▶ **What is asked**
State how many of the lines below contain the string "Open", treating uppercase and lowercase as different. Give only the number.

** start Excerpted records **

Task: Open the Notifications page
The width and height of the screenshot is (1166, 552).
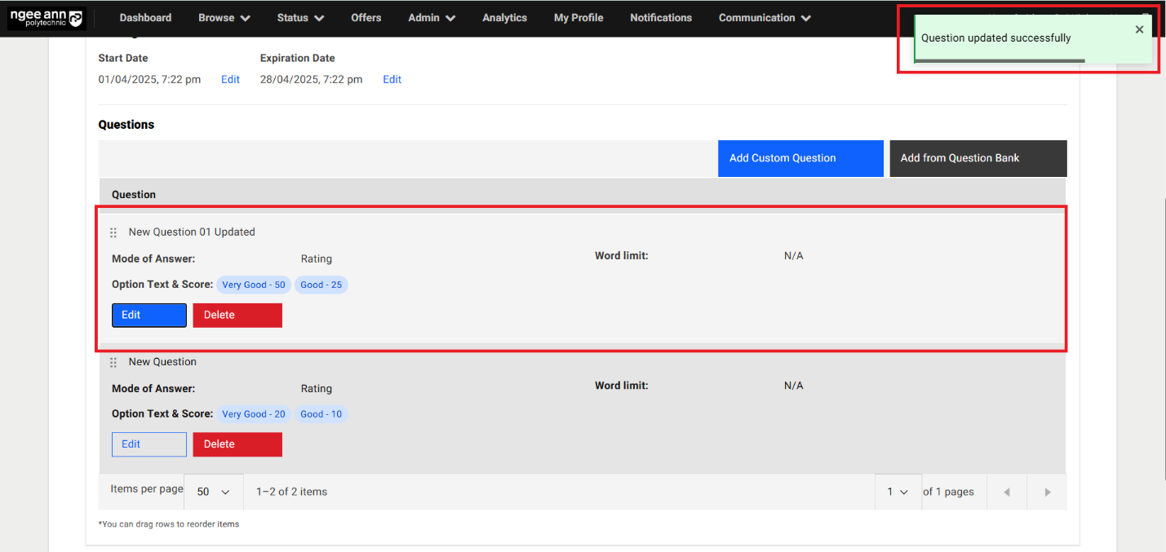Action: [x=660, y=18]

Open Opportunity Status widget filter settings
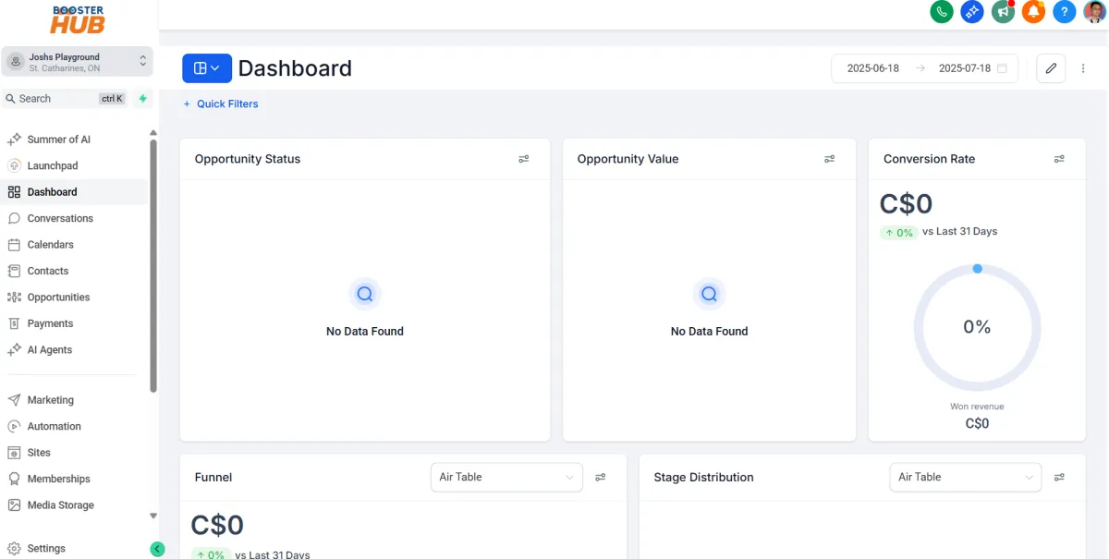524,159

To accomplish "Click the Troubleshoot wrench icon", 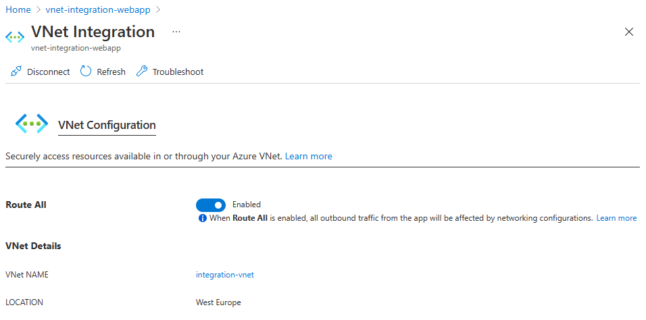I will point(141,72).
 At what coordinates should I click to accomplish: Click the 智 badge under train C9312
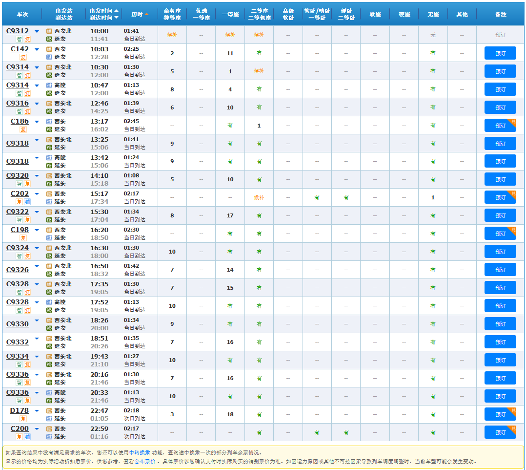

** end Excerpted records **

▶ **Solution**
2